▸ RECORDS:
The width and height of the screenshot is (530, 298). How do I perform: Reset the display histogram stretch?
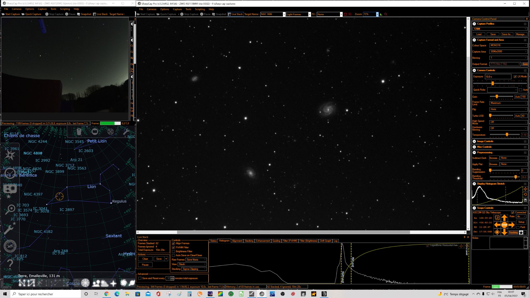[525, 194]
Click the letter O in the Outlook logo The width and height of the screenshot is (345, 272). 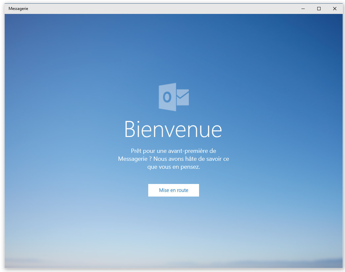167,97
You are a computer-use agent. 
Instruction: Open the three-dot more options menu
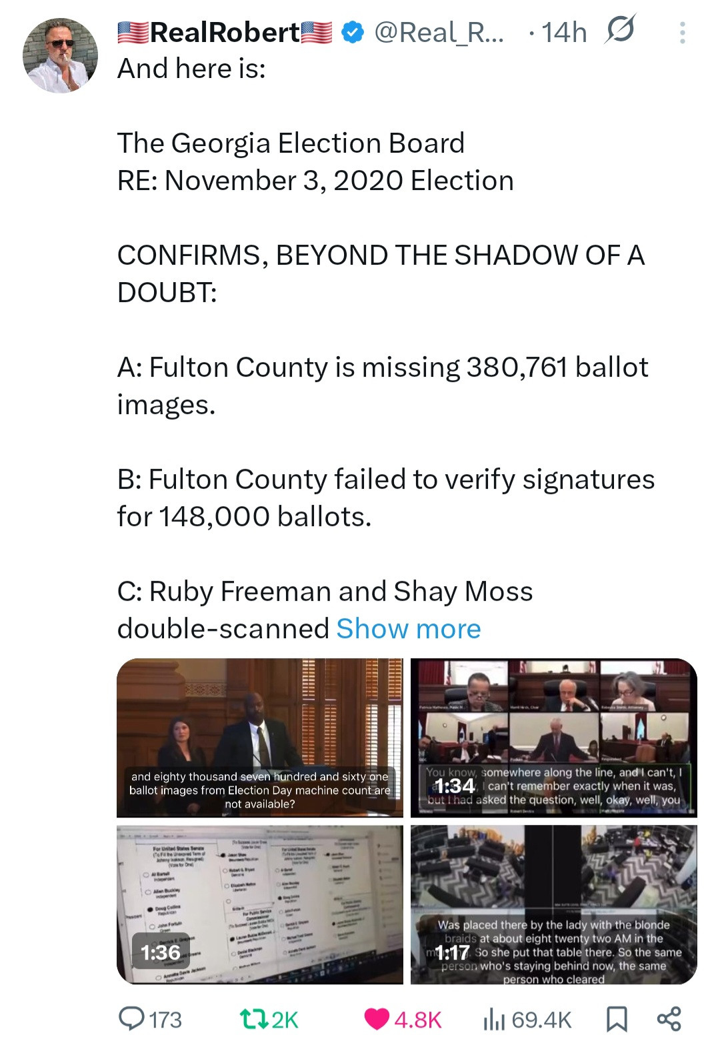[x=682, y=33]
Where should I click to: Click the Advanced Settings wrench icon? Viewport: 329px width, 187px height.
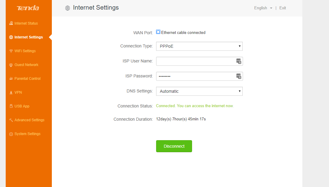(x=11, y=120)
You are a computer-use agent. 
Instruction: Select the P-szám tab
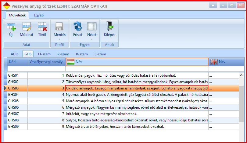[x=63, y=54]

▸ AIM OF THE TASK: The copy must begin at the line containing "Where should I" and end at the last line of the data above, with every line retyped exactly and no pictures included.

▸ WRITTEN RESPONSE:
Where should I click to: Click the Advanced Settings wrench icon? Viewport: 329px width, 187px height.
(x=11, y=120)
You are a computer-use agent. 
Instruction: Select the P-szám tab
[x=63, y=54]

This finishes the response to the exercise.